Lactobacillus plantarum dalam mikrosfer alginat-gelatin juga diketahui memiliki aktivitas antibakteri yang baik selama penyimpanan, dan simulasi kondisi GIT. Polimer alginat merupakan salah satu polimer hidrokoloid yang cocok untuk mikroenkapsulasi probiotik. Polimer ini dimanfaatkan untuk mengawetkan molekul aktif dan probiotik karena mampu melindungi zat dalam kondisi asam dan melepaskannya dalam kondisi basa. Alginat akan berikatan silang dengan ion Ca2+ dan membentuk struktur kotak telur yang kuat. Namun, polimer ini berisiko mengalami kebocoran partikel karena strukturnya yang berpori. Pelapisan mikrosfer dengan gelatin dapat mengurangi paparan oksigen selama penyimpanan dan meningkatkan stabilitasnya pada pH rendah. Dengan menambahkan gelatin ke polimer alginat, mikrosfer akan terbentuk lebih kaku dengan permukaan yang lebih halus. Gelatin yang dikombinasikan dengan maltodekstrin juga terbukti meningkatkan viabilitas seluler dan retensi komponen fenolik dibandingkan dengan maltodekstrin saja.
Kebaruan dari penelitian ini adalah penerapan mikrosfer pada supernatan fermentasi bebas sel buah markisa menggunakan kombinasi polimer alginat-gelatin untuk mempertahankan viabilitas dan meningkatkan efektivitas antibakterinya. Evaluasi mikrosfer CFFS dilakukan meliputi sifat fisik dan aktivitas antibakteri terhadap SBL Escherichia coli dan MRSA.

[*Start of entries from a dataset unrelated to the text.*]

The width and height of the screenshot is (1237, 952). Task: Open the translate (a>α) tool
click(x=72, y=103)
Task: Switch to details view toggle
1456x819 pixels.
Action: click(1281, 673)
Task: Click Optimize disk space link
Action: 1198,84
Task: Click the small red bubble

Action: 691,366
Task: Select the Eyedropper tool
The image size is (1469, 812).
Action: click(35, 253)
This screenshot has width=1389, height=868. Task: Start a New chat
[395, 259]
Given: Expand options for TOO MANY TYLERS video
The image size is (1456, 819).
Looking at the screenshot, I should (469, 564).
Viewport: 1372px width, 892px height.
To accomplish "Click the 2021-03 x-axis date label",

Sebagai kesimpulan, mekanisme potensial dari supernatan fermentasi bebas sel dari mikrosfer buah markisa kuning menghambat pertumbuhan dan proliferasi MDRO seperti MRSA dan ESBL Escherichia coli, yang menekankan potensinya sebagai agen antibakteri yang ampuh. Mikrosfer CFFS dari buah markisa kuning menggunakan polimer alginat dan gelatin memberikan hasil evaluasi yang baik pada karakterisasi fisik dan aktivitas antibakteri terhadap MRSA dan ESBL Escherichia coli.